Hypoaffectivité

« Micheeel… »

Le Prince des Archanges ne daigna pas lever la tête, habitué aux pleurnicheries et aux caprices de son troisième cadet immédiat – c'était plus facile de dire non quand il ne voyait pas la moue de cocker détrempé de Gabriel…

« Miiiiiicheeeeeeelll… »

« Quoi ? » grogna le Premier des Anges.

« Je fais de l'hypoaffectivité. »

Il y eut un blanc.

« Et bien, va voir Raphaël. Je ne suis pas médecin, moi. »

Un petit hoquet surpris.

« Heum, Mish… »

« J'ai dit va voir Raphaël ! » s'énerva l'Archange blond. « Il faut que je travaille alors arrête de faire ton sale gosse et fiche-moi le camp ! »

Un second hoquet, cette fois nettement apeuré, et le claquement de pieds nus sur le carrelage tandis que l'adolescent roux fuyait à toutes jambes.

Bon, il avait peut-être été un peu méchant. Mais il avait des choses à faire, et puis il n'y connaissait rien question maladie. Que Gabriel aille voir le spécialiste.


« Luce ! »

Michel ne put s'empêcher de ciller. Même s'il était à l'étage, il entendait Gabriel comme si ce dernier venait de lui crier dans l'oreille.

Curieux et vaguement énervé, il se pencha au-dessus de la balustrade pour voir ce que faisaient ses deux cadets.

« Mmh ? Qu'est-ce qu'il y a, mon chou ? »

« Hypoaffectivité. »

Encore ? L'Archange blond fronça les sourcils. Il avait pourtant dit au Messager d'aller voir Raphaël s'il se sentait patraque ! Pourquoi aller casser les ailes à Lucifer ?

« Ohh, viens là, mon cœur, que je te soigne ! »

Et sous les yeux surpris de leur aîné, l'Étoile du Matin prit dans ses bras l'adolescent roux.


« Raphaël ? »

« Quoi ? » grogna le médecin des anges.

« Qu'est-ce que c'est comme maladie, l'hypoaffectivité ? »

L'Archange brun leva la tête, regarda son frère… et éclata de rire. Michel sentit un tic agiter sa paupière.

« Laisse-moi deviner, c'est Gaby qui t'a appris le mot ? » lança le guérisseur après avoir fait passer son hilarité.

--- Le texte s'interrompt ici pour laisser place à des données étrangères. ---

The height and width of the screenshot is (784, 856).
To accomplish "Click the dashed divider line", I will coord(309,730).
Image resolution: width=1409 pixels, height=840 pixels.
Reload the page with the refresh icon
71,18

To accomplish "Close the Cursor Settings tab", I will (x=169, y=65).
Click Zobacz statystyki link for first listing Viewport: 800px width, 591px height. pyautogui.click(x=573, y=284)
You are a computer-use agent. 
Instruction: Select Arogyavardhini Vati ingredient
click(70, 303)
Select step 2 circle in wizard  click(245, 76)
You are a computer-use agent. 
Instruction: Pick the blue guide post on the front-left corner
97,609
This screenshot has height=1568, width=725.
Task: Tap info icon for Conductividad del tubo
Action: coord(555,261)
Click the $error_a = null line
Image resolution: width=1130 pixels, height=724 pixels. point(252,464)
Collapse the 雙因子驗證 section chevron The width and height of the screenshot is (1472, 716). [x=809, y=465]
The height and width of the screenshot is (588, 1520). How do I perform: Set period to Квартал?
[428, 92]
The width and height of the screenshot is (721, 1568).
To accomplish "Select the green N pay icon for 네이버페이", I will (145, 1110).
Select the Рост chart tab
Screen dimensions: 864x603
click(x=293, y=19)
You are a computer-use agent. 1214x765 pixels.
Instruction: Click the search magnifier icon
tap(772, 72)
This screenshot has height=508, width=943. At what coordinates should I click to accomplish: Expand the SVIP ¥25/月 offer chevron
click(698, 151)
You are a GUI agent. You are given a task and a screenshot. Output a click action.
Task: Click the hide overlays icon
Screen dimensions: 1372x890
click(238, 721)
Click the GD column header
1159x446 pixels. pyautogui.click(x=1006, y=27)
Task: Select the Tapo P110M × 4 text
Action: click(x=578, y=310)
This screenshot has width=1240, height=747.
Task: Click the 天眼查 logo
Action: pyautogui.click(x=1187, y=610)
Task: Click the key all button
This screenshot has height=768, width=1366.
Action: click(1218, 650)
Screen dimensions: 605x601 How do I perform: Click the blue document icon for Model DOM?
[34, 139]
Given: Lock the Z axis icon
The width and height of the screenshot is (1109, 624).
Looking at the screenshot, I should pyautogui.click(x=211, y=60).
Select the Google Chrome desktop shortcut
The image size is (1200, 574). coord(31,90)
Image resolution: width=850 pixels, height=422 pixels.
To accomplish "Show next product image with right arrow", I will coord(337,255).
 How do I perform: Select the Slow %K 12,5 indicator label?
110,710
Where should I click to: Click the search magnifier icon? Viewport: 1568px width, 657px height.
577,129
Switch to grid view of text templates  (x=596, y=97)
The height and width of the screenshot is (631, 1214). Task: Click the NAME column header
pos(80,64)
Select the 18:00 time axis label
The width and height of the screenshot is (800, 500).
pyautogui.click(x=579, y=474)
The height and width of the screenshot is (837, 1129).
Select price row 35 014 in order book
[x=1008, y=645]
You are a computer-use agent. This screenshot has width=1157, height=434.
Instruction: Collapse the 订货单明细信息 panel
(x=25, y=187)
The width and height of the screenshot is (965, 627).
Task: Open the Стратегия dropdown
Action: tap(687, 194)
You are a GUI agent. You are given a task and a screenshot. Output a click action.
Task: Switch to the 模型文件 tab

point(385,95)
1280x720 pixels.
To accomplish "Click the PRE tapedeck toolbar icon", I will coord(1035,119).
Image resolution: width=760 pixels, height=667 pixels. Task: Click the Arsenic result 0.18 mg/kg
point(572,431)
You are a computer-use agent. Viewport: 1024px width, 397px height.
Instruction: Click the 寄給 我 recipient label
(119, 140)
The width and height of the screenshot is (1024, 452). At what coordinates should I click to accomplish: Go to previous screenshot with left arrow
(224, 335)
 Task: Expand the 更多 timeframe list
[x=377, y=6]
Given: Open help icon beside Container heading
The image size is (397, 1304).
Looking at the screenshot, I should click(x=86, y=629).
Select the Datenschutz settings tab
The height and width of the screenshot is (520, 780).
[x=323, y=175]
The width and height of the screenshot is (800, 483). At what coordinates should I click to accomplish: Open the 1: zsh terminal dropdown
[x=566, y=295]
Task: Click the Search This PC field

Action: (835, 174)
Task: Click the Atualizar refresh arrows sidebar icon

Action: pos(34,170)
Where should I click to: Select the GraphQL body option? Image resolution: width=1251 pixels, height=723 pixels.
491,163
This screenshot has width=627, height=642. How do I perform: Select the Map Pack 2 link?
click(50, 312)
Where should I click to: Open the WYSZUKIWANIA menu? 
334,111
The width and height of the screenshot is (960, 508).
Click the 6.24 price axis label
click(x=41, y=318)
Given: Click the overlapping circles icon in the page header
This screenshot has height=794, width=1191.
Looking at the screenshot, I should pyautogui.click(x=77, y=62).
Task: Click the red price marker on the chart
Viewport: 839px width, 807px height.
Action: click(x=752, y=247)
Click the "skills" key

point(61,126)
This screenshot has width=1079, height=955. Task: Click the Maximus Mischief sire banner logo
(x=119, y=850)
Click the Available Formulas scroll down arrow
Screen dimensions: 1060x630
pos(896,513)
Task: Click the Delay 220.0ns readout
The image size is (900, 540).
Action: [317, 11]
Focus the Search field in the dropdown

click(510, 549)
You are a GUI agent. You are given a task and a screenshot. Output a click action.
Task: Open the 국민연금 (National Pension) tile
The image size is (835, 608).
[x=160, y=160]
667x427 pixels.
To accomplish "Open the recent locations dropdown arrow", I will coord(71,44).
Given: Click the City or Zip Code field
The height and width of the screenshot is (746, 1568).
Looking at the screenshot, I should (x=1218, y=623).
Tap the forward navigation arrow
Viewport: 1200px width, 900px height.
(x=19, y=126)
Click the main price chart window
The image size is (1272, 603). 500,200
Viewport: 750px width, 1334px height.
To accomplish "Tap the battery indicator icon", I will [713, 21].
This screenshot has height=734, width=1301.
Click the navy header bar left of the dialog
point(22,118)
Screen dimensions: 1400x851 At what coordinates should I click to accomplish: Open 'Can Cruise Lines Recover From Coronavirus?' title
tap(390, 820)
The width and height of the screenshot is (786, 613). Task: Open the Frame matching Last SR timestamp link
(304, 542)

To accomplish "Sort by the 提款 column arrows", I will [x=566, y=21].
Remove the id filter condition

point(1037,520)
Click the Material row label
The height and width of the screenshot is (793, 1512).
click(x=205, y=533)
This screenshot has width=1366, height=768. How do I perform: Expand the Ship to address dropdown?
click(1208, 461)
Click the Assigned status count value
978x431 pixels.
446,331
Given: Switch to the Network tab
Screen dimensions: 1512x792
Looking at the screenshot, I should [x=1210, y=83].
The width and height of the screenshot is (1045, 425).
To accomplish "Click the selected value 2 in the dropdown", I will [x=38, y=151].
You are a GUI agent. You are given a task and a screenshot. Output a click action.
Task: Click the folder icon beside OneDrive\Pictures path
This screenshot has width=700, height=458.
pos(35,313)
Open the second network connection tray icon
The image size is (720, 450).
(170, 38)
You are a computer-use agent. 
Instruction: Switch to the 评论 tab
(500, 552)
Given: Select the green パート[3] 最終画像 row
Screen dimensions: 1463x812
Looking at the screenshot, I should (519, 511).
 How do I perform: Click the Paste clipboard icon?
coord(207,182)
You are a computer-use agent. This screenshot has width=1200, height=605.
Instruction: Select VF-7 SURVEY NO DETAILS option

Hochement de tête de la part du blond.

« Je le savais ! Il a tout de suite adoré le mot, quand j'ai fait semblant de le diagnostiquer… »

« De le quoi ? »

« Eh bien, un jour, j'ai vu arriver Gaby qui m'a fait la danse du ventre, soi-disant qu'il avait un besoin brutal d'affection et qu'il pensait qu'un câlin pourrait aider… Le tout en me regardant par en-dessous, tu sais bien, sa mine quand il veut te manipuler ! Moi, j'ai joué le jeu, j'ai pris mon air grave et je lui ai dit qu'il souffrait d'hypoaffectivité, et que oui, ça se soignait par embrassades… »

Raphaël souriait avec attendrissement.

« Il a exigé de commencer le traitement tout de suite, et que pouvais-je faire ? Je suis docteur, après tout. »

Michel ouvrit la bouche, la referma et se fit songeur.

« Donc, quand il dit qu'il fait de l'hypoaffectivité… »

« Il utilise un code pour te dire qu'il veut un câlin, oui. »


« Gaby ? »

L'adolescent roux leva les yeux et sursauta en apercevant Michel.

« Quoi ? » fit-il, la tête rentrée dans les épaules.

« Je voulais savoir… tu te sens bien, ces derniers jours ? »

Le Messager renifla.

« Ou-i. Pourquoi ? Tu as chopé quelque chose ? »

L'Archange blond poussa un soupir et considéra gravement son cadet.

« Et bien, oui. Je crois faire une poussée aigüe d'hypoaffectivité. Tu peux m'aider à soigner ça ? »

Gabriel considéra son frère avec stupéfaction pendant l'espace de trois secondes. Puis un immense sourire apparut sur son visage et il sauta au cou de son aîné.